1)  Not all closing costs are calculated within the APR uniformly.  There is a huge variance among lenders, mortgage loan officers, and even states on which fees they include in their APR when calculating the loan.  There is no standard among the mortgage industry, let alone among competing mortgage companies.

2)  The costs themselves can be manipulated within the loan.  For example, prepaid interest (the amount of pro-rated interest a consumer pays at closing for interest which will be earned from that date until the end of the month) can be represented as anywhere from 1 to 30 days, a potentially huge difference, especially on larger mortgage refinancing loans.

3)  Manipulation of the title fees.  Ordinarily, the title company’s settlement, or closing fee is an APR fee, while their title insurance cost is not.  Recently, in order to minimize the effect to the APR, title companies began simply decreasing their closing fee, while subsequently increasing their title insurance fee by the same amount, thereby reducing the APR.

4)  Lack of industry awareness of what is accurate.  Most mortgage loan or refinancing officers do not intentionally try to mislead, but inaccurate information could result in the consumer making a poor decision.

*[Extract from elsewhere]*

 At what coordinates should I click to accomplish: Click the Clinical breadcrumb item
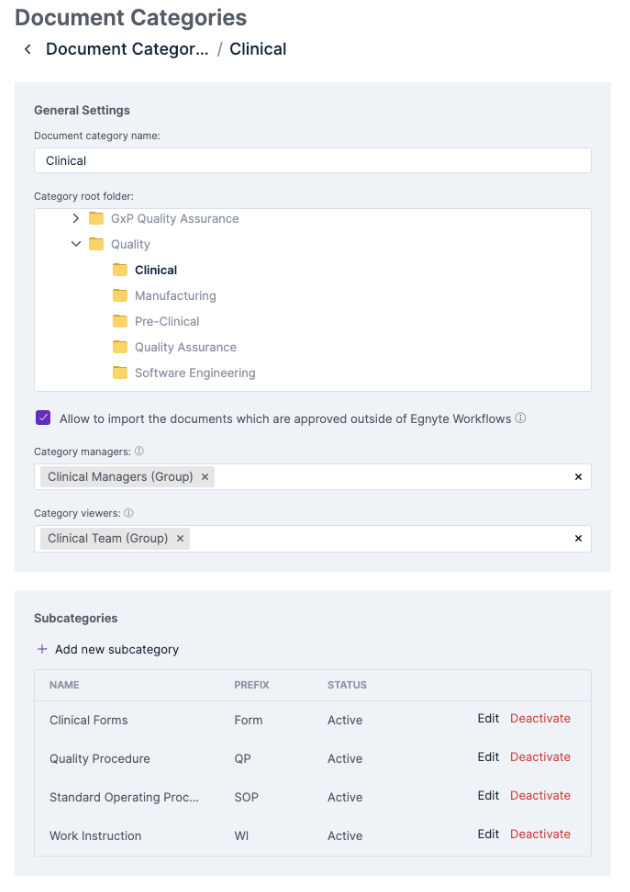(x=257, y=48)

As opposed to APR, consumers would be better served by asking the following simple questions.

1)  What is the mortgage interest rate?
2)  What is the total mortgage loan amount?
3)  What is the monthly mortgage payment (principal and interest)?
4)  How much are the closing costs?

Generally, a written estimate covering all of the above can be generated by the mortgage loan-refinancing officer and provided to you in the form of a “Good Faith Estimate” and/or a “Truth In Lending Statement”.  Then, you can compare these documents between mortgage lenders in order to determine the authenticity and accuracy of your quotes. 

For further mortgage financing or refinancing information, contact me now.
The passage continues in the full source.